To properly support these new NUMA machines, Linux had to adapt in several respects to make the new model efficient. To start with, an internal topology API was created to actually let the kernel internals understand one processor or one memory pool's relations to I/O devices and each other. Derived from that, the Linux process scheduler now is capable of understanding these relationships and will attempt to optimize tasks for best use of local resources. Additionally, many NUMA machines are built in such a way that they have "holes" in the linear memory space "between" nodes. The new kernel is able to deal with those discontiguous cases in a reasonable way. There are many other internal changes which were made to allow Linux to support these new high-end machines, and this is definitely an area of growth for the kernel as a whole. However, this is an area where Linux is very rapidly growing and maturing and much work remains to be done to make the most efficient use of resources possible. Over the course of the next year, we can expect to see many more improvements in Linux's support for these very high-end systems.

Subarchitecture Support

While not quite as core as the two previous changes, the new revision of the kernel also includes a new concept called a "subarchitecture" which further extends Linux's reach into new hardware types. Previously, Linux often had the underlying assumption that processor types and hardware types went hand in hand. That is, that i386-descendant processors are only used on PC/AT-descendant servers. In Linux 2.4, this assumption was broken for i386 with the addition of support for SGI's Visual Workstation, a "legacy-less" platform running with an Intel chip. (And in fact, it was broken long before on many other architectures. For example, m68k has long supported Amigas, Macintoshes, and other platforms.) The big change in Linux 2.6 is that this feature and concept was standardized so that all architectures handle this in a similar and saner way that allows for more clear separation of the components that need to be separated.
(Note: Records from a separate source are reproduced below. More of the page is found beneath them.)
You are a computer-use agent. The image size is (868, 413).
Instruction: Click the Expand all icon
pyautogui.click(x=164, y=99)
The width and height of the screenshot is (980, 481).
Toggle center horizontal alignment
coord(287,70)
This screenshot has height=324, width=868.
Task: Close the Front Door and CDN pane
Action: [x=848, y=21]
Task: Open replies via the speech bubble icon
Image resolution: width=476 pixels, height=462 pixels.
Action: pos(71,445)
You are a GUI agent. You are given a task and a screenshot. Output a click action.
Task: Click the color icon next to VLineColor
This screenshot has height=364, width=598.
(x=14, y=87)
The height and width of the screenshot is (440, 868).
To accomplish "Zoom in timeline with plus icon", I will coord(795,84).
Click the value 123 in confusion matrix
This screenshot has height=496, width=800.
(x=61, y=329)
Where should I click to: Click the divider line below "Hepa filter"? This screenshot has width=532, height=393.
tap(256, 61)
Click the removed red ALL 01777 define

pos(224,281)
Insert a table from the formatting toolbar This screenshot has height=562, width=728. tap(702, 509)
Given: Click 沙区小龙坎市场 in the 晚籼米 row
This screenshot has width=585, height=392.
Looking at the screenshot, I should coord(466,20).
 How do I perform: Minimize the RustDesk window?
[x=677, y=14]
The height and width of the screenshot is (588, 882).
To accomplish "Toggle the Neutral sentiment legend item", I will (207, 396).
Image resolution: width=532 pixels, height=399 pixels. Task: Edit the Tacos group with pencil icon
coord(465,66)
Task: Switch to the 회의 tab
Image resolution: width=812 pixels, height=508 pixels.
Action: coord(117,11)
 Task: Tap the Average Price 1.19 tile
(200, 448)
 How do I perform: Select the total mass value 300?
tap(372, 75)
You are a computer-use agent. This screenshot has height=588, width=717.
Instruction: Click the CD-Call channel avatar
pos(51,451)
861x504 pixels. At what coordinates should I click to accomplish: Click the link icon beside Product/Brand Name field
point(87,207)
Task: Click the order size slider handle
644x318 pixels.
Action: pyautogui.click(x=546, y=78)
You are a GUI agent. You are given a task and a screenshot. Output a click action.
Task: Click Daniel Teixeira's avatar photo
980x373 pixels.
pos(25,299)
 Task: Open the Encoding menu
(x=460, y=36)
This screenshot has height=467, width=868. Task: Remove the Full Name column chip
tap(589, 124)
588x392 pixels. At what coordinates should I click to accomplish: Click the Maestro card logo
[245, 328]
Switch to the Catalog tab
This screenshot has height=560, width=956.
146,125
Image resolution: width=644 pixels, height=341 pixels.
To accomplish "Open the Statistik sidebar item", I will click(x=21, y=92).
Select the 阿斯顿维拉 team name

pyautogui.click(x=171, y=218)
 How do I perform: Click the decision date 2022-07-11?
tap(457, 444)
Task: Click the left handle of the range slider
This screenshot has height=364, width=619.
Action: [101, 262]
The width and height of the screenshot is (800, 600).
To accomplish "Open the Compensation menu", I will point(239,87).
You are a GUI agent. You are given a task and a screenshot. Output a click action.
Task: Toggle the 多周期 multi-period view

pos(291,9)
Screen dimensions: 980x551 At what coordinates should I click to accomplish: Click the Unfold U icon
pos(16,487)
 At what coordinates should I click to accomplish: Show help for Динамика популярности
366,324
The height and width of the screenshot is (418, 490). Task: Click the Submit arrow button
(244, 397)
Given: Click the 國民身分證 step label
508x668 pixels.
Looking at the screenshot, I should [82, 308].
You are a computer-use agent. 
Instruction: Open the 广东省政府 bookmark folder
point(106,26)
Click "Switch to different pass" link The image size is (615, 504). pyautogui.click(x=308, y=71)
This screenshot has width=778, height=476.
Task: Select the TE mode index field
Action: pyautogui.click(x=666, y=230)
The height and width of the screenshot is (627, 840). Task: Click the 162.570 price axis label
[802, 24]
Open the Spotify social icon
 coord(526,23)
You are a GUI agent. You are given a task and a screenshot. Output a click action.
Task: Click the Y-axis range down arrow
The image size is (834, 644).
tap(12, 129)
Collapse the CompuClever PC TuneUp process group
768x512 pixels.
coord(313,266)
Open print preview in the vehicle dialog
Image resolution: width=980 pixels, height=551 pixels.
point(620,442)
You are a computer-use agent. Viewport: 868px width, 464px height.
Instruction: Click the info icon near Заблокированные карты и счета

With this standardization comes two new platforms to support for i386. The first is NCR's Voyager architecture. This is a SMP system (developed before the now-standard Intel MP specification) supporting 486-686 processors in up to 32x configurations. The actual number of configurations that were sold with this architecture is relatively small, and not all machines are supported yet. (The oldest ones are unsupported.) The second architecture supported is the more widespread PC-9800 platform developed by NEC into the (almost) dominant PC platform in Japan until relatively recently. The original PC-9800 machines shipped with an 8086 processor and the line eventually evolved and matured (in parallel with the AT-descendants) until they featured Pentium-class processors and SMP support. (Of course, the support for Linux is limited to 386 or better.) Although completely unknown in the US, versions of Microsoft products up until Windows 95 were ported to run on this hardware. The line has been officially discontinued by the manufacturer in favor of more "standard" PCs.

By formalizing Linux's support for these "slightly different" hardware types, this will more easily allow the kernel to be ported to other systems, such as dedicated storage hardware and other components that use industry-dominant processor types. To be absolutely clear though, one should not take this subdivision too far. These subarchitecture have been separated because very low-level components of the system (such as IRQ routing) are slightly or radically different. This is quite different than running Linux on an X-Box, for example, where relatively little other than hardware drivers and some quirks separate the system from being a "generic" i386 system. Support for the X-Box would not be a subarchitecture.

Hyperthreading

Another major hardware advancement supported under Linux 2.6 is hyperthreading. This is the ability, currently only built into modern Pentium 4 processors but applicable elsewhere, allows a single physical processor to masquerade (at the hardware level) as two or more processors. This allows for performance boosts in some circumstances, but also adds scheduling complexity and other issues. Key in the kernel's improved support for this feature is that the scheduler now knows how to recognize and optimize processor loads across both real and virtual processors within a machine. In previous versions of Linux, it was quite possible to overwork a single processor because it was not possible to factor in the workload as a whole. One of the great things to note about this feature is that Linux was ahead of the market curve on supporting this new hardware feature transparently and intelligently. (Windows 2000 servers can see the additional faux-processors, but does not recognize them as virtual. Thus, you also require additional CPU licenses to take advantage of the feature. It was not until the Windows XP release that Microsoft completely supported this feature.)

Linux Internals

Scalability Improvements

In addition to the previously described generic features such as NUMA and hyperthreading, Linux 2.6 also has other changes for Intel servers at the top of the food chain. First and foremost is improved support for other new Intel hardware features including Intel's PAE ("Physical Address Extension") which allows most newer 32-bit x86 systems to access up to 64GB of RAM, but in a paged mode. In addition, IRQ balancing has been significantly improved on multiprocessor systems through major improvements to Linux's APIC support.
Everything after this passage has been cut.